◆ EXERCISE DIRECTIONS
Copy the rows from the line with "the Porch label" to the line with "Click the World", switching every "label" to "marker" and leaving everything else unchanged.

◆ MATERIAL PROVIDED
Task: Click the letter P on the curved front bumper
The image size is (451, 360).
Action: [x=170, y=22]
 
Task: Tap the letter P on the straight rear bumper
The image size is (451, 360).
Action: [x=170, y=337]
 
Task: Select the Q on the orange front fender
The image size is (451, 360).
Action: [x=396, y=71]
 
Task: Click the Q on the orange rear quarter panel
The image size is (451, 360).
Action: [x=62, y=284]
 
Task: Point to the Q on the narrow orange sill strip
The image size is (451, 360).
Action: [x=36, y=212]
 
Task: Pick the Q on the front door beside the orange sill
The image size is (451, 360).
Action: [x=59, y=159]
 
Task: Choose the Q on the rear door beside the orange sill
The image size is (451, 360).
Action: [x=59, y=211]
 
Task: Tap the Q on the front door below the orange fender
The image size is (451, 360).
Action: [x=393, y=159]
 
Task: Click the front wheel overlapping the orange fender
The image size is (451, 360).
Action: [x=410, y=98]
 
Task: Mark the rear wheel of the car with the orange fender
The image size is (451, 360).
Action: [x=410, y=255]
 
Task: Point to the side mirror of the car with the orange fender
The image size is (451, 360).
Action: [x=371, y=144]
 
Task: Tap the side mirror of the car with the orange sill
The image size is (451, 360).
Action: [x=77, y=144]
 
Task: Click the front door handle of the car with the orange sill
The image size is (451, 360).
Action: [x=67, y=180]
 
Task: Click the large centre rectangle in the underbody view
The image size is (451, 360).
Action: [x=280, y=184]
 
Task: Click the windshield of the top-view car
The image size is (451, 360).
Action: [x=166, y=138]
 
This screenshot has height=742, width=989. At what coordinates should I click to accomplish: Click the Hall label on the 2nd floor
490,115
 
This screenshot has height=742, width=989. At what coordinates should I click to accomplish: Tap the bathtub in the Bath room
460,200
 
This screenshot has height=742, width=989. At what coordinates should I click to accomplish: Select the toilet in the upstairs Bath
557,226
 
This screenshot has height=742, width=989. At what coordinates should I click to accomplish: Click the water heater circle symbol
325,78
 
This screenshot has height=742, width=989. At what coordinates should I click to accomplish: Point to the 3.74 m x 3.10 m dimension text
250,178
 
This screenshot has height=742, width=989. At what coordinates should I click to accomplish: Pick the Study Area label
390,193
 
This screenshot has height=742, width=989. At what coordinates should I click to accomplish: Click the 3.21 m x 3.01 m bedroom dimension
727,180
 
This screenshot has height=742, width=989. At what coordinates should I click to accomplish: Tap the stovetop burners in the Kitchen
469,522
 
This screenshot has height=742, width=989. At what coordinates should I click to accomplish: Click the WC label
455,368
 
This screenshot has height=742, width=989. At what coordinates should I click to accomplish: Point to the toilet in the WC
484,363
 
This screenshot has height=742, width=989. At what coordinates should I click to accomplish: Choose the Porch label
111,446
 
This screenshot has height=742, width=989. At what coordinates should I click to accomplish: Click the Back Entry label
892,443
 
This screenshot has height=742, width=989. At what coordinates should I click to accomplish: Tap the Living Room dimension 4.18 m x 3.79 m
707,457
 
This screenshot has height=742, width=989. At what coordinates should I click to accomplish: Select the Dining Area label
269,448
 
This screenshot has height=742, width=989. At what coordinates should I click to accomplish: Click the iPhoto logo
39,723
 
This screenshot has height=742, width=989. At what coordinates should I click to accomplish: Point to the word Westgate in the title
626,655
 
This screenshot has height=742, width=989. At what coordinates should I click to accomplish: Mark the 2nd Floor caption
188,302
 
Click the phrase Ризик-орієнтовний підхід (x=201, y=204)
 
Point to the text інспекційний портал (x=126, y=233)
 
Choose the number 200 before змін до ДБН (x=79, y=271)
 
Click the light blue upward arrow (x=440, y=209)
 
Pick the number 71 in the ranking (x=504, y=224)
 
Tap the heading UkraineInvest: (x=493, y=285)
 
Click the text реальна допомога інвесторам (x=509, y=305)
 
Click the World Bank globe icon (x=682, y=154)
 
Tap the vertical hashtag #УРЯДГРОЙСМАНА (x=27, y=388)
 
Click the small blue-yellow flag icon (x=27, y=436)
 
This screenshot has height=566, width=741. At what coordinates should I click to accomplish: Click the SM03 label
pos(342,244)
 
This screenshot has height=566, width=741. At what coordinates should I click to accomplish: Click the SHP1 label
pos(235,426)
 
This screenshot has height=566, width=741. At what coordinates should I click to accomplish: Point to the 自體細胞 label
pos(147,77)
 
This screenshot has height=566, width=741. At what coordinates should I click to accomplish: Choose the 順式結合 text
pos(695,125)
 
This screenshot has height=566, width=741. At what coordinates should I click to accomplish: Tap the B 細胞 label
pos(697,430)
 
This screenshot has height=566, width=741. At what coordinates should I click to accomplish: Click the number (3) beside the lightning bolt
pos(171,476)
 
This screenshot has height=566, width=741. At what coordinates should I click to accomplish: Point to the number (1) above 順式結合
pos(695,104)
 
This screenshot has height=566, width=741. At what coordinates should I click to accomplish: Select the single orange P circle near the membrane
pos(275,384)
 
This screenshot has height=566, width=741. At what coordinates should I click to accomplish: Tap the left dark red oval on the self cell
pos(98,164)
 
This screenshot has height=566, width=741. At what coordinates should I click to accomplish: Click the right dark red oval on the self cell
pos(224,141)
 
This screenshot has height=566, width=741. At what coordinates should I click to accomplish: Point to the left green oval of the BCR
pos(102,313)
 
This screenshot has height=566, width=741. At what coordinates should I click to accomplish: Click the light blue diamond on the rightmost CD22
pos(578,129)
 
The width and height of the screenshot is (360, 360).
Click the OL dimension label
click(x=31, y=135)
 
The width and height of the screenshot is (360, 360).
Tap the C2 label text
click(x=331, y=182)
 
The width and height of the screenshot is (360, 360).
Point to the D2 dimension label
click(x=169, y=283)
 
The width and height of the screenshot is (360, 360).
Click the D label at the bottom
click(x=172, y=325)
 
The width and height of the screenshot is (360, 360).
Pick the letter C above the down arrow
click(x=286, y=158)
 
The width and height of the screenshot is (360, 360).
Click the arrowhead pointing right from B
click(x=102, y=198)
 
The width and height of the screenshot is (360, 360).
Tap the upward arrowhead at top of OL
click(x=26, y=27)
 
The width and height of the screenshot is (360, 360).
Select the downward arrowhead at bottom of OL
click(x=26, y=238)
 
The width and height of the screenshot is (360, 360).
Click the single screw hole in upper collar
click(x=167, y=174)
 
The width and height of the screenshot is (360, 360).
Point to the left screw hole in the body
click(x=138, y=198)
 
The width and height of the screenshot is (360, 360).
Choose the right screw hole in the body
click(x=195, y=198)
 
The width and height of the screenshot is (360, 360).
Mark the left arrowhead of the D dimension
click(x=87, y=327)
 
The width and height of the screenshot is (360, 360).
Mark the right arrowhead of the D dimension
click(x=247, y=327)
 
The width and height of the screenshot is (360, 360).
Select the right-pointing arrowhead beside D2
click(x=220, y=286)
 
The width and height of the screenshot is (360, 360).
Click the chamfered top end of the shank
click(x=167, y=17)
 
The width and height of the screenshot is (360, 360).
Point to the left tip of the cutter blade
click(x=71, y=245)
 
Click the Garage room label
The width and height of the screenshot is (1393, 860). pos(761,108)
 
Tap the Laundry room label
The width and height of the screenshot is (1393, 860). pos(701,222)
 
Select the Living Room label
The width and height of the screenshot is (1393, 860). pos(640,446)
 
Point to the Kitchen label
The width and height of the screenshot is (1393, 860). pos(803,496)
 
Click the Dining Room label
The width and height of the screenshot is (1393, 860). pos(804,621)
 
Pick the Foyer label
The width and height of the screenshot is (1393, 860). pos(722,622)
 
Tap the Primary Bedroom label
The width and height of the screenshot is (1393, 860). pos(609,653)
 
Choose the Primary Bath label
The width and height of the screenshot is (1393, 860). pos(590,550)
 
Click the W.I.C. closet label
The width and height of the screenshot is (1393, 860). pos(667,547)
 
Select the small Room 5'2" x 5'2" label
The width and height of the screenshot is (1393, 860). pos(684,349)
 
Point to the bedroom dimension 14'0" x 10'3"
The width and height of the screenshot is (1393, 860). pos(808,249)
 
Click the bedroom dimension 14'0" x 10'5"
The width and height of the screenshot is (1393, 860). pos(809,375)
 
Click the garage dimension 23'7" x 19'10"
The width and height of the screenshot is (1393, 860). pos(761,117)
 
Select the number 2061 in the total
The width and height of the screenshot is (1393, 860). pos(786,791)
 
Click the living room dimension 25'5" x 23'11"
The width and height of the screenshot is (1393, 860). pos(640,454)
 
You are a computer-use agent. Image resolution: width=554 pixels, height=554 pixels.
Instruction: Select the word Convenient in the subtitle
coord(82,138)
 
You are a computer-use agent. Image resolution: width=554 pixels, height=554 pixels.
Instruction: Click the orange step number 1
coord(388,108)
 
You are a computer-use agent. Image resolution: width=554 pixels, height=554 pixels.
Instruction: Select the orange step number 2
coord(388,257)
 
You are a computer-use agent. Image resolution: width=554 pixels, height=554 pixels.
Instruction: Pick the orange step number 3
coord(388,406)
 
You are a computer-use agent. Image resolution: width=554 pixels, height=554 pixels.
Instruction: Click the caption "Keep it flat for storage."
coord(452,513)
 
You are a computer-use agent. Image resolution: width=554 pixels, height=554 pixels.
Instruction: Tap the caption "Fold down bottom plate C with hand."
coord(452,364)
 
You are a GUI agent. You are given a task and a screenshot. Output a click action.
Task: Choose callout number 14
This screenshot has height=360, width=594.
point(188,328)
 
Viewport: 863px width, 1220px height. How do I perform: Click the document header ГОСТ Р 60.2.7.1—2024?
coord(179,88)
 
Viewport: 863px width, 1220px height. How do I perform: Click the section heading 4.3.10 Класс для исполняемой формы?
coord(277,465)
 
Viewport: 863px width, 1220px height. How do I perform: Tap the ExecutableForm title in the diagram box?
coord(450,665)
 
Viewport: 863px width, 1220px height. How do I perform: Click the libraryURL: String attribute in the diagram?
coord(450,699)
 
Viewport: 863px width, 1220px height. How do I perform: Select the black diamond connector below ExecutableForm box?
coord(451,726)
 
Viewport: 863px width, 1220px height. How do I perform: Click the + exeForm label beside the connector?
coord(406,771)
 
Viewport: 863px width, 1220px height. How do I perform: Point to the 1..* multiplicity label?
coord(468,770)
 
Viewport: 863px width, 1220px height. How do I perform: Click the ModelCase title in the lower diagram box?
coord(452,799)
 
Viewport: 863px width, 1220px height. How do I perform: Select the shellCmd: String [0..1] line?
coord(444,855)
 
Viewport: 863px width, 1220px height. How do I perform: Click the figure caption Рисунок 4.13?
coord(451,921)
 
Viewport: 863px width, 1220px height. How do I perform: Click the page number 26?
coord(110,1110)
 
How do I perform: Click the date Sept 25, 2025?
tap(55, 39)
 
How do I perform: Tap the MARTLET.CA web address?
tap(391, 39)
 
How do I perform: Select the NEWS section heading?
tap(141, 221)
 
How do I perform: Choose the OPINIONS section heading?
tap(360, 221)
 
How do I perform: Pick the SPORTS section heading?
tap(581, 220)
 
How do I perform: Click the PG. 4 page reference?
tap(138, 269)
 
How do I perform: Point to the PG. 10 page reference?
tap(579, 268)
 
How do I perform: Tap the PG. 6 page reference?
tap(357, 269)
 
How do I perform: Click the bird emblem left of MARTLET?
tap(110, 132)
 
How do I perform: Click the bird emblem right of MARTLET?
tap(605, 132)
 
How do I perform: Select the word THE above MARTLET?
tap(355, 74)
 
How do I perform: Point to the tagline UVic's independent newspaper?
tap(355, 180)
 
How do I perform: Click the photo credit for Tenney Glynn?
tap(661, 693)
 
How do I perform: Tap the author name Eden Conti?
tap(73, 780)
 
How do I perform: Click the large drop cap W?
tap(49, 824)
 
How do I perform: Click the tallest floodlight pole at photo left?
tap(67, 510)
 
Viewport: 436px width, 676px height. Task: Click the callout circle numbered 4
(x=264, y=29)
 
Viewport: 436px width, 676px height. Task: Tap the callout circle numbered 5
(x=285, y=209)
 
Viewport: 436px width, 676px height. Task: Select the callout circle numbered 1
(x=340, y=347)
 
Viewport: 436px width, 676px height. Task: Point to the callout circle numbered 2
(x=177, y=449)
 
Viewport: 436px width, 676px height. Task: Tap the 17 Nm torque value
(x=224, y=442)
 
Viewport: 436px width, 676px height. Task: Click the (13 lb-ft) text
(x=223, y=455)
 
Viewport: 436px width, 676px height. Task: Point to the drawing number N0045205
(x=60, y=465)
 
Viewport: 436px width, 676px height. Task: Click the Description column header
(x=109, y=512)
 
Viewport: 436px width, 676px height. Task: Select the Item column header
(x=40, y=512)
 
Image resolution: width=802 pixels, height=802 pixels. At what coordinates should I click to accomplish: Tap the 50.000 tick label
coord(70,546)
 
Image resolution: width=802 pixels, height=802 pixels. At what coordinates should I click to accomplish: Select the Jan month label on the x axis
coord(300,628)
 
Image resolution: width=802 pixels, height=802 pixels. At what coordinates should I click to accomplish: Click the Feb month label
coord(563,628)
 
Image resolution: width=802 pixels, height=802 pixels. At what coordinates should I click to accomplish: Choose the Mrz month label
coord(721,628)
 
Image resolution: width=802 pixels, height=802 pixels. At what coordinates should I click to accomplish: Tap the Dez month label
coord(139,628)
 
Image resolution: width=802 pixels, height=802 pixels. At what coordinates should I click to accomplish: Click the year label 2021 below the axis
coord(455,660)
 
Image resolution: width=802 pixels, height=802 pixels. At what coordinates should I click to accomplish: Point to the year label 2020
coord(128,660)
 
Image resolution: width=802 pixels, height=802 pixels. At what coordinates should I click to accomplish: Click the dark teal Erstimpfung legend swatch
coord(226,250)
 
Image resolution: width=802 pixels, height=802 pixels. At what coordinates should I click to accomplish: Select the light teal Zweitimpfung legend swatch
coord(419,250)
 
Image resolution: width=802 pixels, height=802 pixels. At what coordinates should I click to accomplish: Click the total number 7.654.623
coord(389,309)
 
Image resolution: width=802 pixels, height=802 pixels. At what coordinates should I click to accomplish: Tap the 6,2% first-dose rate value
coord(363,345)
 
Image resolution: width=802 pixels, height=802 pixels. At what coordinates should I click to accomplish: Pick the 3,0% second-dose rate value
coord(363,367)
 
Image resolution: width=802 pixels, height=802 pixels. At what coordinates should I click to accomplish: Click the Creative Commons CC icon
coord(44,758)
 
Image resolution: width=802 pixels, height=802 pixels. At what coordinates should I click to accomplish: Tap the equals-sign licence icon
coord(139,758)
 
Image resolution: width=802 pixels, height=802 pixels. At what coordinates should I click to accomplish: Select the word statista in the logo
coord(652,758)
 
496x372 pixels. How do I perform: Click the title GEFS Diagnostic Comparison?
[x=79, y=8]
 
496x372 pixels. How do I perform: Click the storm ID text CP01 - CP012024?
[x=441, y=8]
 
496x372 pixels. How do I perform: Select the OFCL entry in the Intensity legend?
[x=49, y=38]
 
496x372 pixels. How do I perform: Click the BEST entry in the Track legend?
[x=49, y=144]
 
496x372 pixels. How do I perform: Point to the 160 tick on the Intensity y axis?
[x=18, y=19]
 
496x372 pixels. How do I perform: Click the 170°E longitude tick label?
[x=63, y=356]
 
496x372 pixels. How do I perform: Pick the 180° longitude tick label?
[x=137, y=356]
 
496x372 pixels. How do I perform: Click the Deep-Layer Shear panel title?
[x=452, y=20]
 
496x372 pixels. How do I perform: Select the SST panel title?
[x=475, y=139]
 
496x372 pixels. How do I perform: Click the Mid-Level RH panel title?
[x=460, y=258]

◆ FULL SOLUTION
This screenshot has height=742, width=989. At what coordinates should I click to accomplish: Choose the Porch marker
111,446
 
This screenshot has height=742, width=989. At what coordinates should I click to accomplish: Click the Back Entry marker
892,443
 
This screenshot has height=742, width=989. At what coordinates should I click to accomplish: Tap the Living Room dimension 4.18 m x 3.79 m
707,457
 
This screenshot has height=742, width=989. At what coordinates should I click to accomplish: Select the Dining Area marker
269,448
 
This screenshot has height=742, width=989. At what coordinates should I click to accomplish: Click the iPhoto logo
39,723
 
This screenshot has height=742, width=989. At what coordinates should I click to accomplish: Point to the word Westgate in the title
626,655
 
This screenshot has height=742, width=989. At what coordinates should I click to accomplish: Mark the 2nd Floor caption
188,302
 
Click the phrase Ризик-орієнтовний підхід (x=201, y=204)
 
Point to the text інспекційний портал (x=126, y=233)
 
Choose the number 200 before змін до ДБН (x=79, y=271)
 
Click the light blue upward arrow (x=440, y=209)
 
Pick the number 71 in the ranking (x=504, y=224)
 
Tap the heading UkraineInvest: (x=493, y=285)
 
Click the text реальна допомога інвесторам (x=509, y=305)
 
Click the World Bank globe icon (x=682, y=154)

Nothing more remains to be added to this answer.